Dynamic film parameters

To determine 2D viscoelasticity of natural surfactant films and the characteristic times of transition processes resulted from surface deformation stress, the method proposed in (Joos et al. 1992; Serrien et al. 1992) was used. The step and rapid (∆t~0.1–0.7 s) relative area deformation (∆A/A 0 = 0.1–0.3) was applied to the film, and the surface pressure-time decay curve was analyzed, as described in Pogorzelski and Kogut 2001a. The surface rheokinetic parameters, collected in Table 6 of Boniewicz and Pogorzelski 2016, demonstrate that we are concerned with elastic films (E d » E i ). Recent natural seawater film studies revealed a two-step relaxation process with characteristic times τ 1 (1.1–2.8) and τ 2 (5.6–25.6) seconds (Boniewicz and Pogorzelski 2016).

The novel approach proposed for the description of surfactant adsorption kinetics is based on the mixed kinetic-diffusion model (Eastoe et al. 2001). The adsorption kinetics parameters—the effective relative diffusion coefficient D eff /D mon and activation energy barrier E a /R g T are obtained from a slope of the dynamic surface pressure π(t) dependences at short (t→0) and long (t→∞) adsorption time intervals, where the saturation film pressure π s , and Gibbs adsorption Γ s s /R g T are supplementary entering quantities (R g is the gas constant, and D mon, the monomer diffusion coefficient (Pogorzelski et al. 2006)). According to the classical Stokes-Einstein formula, the monomer diffusion coefficient D mon = kT/6πηR mon, where η is solution viscosity, and R mon is the surfactant molecule monomer radius (Birdi 1997). It has been shown (Kragel et al. 1995), for natural surfactant films extracted from seawater (Tyrrhenian Sea, Italy), that the majority of biopolymeric molecules are probably aggregated as D eff < < D mon. The adsorption kinetics parameters are used to evaluate surfactants adsorption ability (surface activity) and 2D interfacial molecular aggregation number N aggr (Pogorzelski et al. 2006). It appears that the radius of surfactant aggregates R aggr » N aggr R mon, and the aggregation number N aggr can be expressed by D mon/D eff. For the recently studied Baltic Sea microlayer samples, N aggr values were ranging from 6.8 to 125.0 (Boniewicz et al. 2017; manuscript in preparation).

_ _ _

▶ _Exercise instructions_:
[1] According to the dynamic film parameters text, what model is the new approach to describing surfactant adsorption kinetics based on?
[2] Please transcribe the portion of the dynamic film parameters text starting with "Dynamic film parameters" and going on through "and Pogorzelski 2016).".
Answer using only the dynamic film parameters text.

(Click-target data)
_ _ _

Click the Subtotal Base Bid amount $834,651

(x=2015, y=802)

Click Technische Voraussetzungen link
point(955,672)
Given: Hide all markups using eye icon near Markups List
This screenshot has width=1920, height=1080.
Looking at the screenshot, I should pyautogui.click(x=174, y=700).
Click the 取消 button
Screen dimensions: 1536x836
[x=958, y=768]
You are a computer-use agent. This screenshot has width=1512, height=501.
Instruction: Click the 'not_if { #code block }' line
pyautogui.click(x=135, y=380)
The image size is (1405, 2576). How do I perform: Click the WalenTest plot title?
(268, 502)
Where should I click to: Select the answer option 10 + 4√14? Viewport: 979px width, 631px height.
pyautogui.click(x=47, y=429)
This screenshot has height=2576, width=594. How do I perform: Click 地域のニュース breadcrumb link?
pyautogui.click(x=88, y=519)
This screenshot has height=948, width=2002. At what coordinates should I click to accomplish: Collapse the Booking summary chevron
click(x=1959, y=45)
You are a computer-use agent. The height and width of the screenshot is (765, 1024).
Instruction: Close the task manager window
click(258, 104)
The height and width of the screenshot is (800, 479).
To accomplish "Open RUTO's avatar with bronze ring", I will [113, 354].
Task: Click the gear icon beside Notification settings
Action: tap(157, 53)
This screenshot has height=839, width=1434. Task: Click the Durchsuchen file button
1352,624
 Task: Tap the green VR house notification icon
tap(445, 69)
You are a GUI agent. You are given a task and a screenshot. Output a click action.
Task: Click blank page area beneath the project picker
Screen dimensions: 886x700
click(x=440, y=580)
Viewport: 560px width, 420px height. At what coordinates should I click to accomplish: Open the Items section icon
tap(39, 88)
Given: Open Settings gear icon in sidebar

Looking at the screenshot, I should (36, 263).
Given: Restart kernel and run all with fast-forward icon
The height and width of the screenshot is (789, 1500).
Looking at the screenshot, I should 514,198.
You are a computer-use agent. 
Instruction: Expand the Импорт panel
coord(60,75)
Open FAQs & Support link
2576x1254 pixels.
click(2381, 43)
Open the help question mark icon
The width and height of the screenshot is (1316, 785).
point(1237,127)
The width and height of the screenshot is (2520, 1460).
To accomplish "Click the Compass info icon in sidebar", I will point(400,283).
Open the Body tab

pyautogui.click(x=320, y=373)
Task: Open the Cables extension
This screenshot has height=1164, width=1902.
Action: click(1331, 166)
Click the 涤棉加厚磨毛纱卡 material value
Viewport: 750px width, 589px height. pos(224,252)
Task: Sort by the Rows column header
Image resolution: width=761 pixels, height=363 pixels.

_ _ _

▶ _Responses for each task_:
[1] The mixed kinetic-diffusion model.

[2]
Dynamic film parameters

To determine 2D viscoelasticity of natural surfactant films and the characteristic times of transition processes resulted from surface deformation stress, the method proposed in (Joos et al. 1992; Serrien et al. 1992) was used. The step and rapid (∆t~0.1–0.7 s) relative area deformation (∆A/A 0 = 0.1–0.3) was applied to the film, and the surface pressure-time decay curve was analyzed, as described in Pogorzelski and Kogut 2001a. The surface rheokinetic parameters, collected in Table 6 of Boniewicz and Pogorzelski 2016, demonstrate that we are concerned with elastic films (E d » E i ). Recent natural seawater film studies revealed a two-step relaxation process with characteristic times τ 1 (1.1–2.8) and τ 2 (5.6–25.6) seconds (Boniewicz and Pogorzelski 2016).